Agustín deduce la tercera intuición, el Espíritu Santo como don, de una reflexión sobre una escena evangélica que todos conocemos y que nos atrae: el diálogo de Cristo con la samaritana junto al pozo. Jesús se revela aquí como el dador del agua viva (cf. Jn 4, 10), que será después explicada como el Espíritu (cf. Jn 7, 39; 1 Co 12, 13). El Espíritu es «el don de Dios» (Jn 4, 10), la fuente interior (cf. Jn 4, 14), que sacia de verdad nuestra sed más profunda y nos lleva al Padre. De esta observación, Agustín concluye que el Dios que se entrega a nosotros como don es el Espíritu Santo (cf. De Trinitate, 15,18,32). Amigos, una vez más echamos un vistazo sobre la actividad de la Trinidad: el Espíritu Santo es Dios que se da eternamente; al igual que una fuente perenne, él se ofrece nada menos que a sí mismo. Observando este don incesante, llegamos a ver los límites de todo lo que acaba, la locura de una mentalidad consumista. En particular, empezamos a entender porqué la búsqueda de novedades nos deja insatisfechos y deseosos de algo más. ¿Acaso no estaremos buscando un don eterno? ¿La fuente que nunca se acaba? Con la Samaritana exclamamos: ¡Dame de esta agua, para que no tenga ya más sed (cf. Jn 4, 15)!
Queridos jóvenes, ya hemos visto que el Espíritu Santo es quien realiza la maravillosa comunión de los creyentes en Cristo Jesús. Fiel a su naturaleza de dador y de don a la vez, él actúa ahora a través de vosotros. Inspirados por las intuiciones de san Agustín, haced que el amor unificador sea vuestra medida, el amor duradero vuestro desafío y el amor que se entrega vuestra misión.

++++

**Tareas del ejercicio**
1 > Vuelve a escribir el fragmento del texto fuente que empieza en «Queridos jóvenes, ya» y termina en «entrega vuestra misión.».
2 > ¿Coinciden con el texto fuente estas afirmaciones? Responde sí o no a cada una y cita literalmente las palabras que lo deciden.
(a) En el diálogo con la samaritana, Jesús se revela como el dador del agua viva.
(b) La búsqueda de novedades nos deja satisfechos.
(c) A los jóvenes se les propone el amor duradero como misión.
3 > Según el texto fuente, ¿cuál es la respuesta a cada pregunta?
(a) ¿Junto a qué lugar dialoga Cristo con la samaritana?
(b) ¿A qué se compara el Espíritu Santo que se da eternamente?
(c) ¿Qué amor debe ser la medida de los jóvenes?

**Material proporcionado**
++++

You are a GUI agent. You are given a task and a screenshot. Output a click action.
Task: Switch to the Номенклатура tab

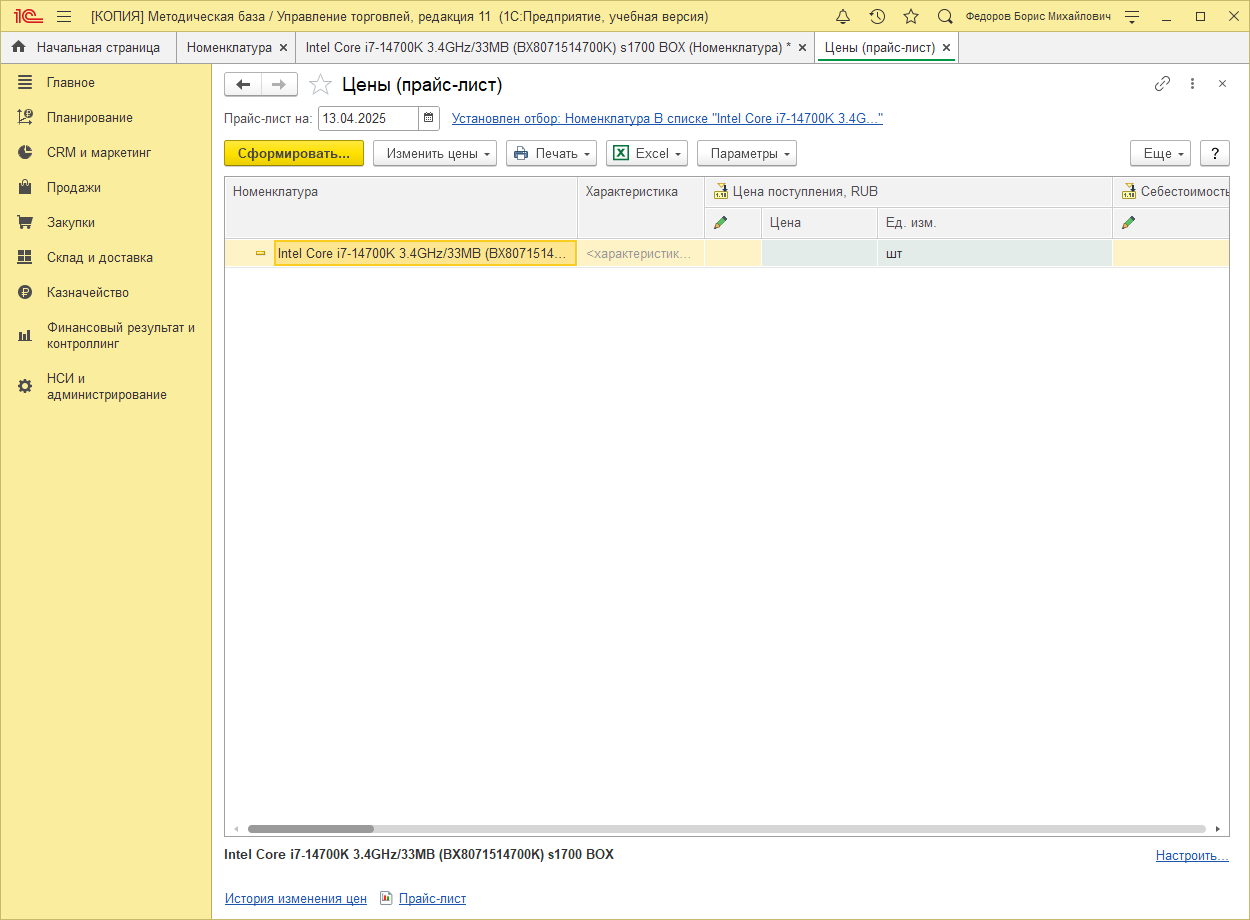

++++

**Soluciones por tarea**
1 >
Queridos jóvenes, ya hemos visto que el Espíritu Santo es quien realiza la maravillosa comunión de los creyentes en Cristo Jesús. Fiel a su naturaleza de dador y de don a la vez, él actúa ahora a través de vosotros. Inspirados por las intuiciones de san Agustín, haced que el amor unificador sea vuestra medida, el amor duradero vuestro desafío y el amor que se entrega vuestra misión.

2 >
(a) Sí: «Jesús se revela aquí como el dador del agua viva».
(b) No: «la búsqueda de novedades nos deja insatisfechos y deseosos de algo más».
(c) No: «el amor duradero vuestro desafío y el amor que se entrega vuestra misión».

3 >
(a) Junto al pozo.
(b) A una fuente perenne.
(c) El amor unificador.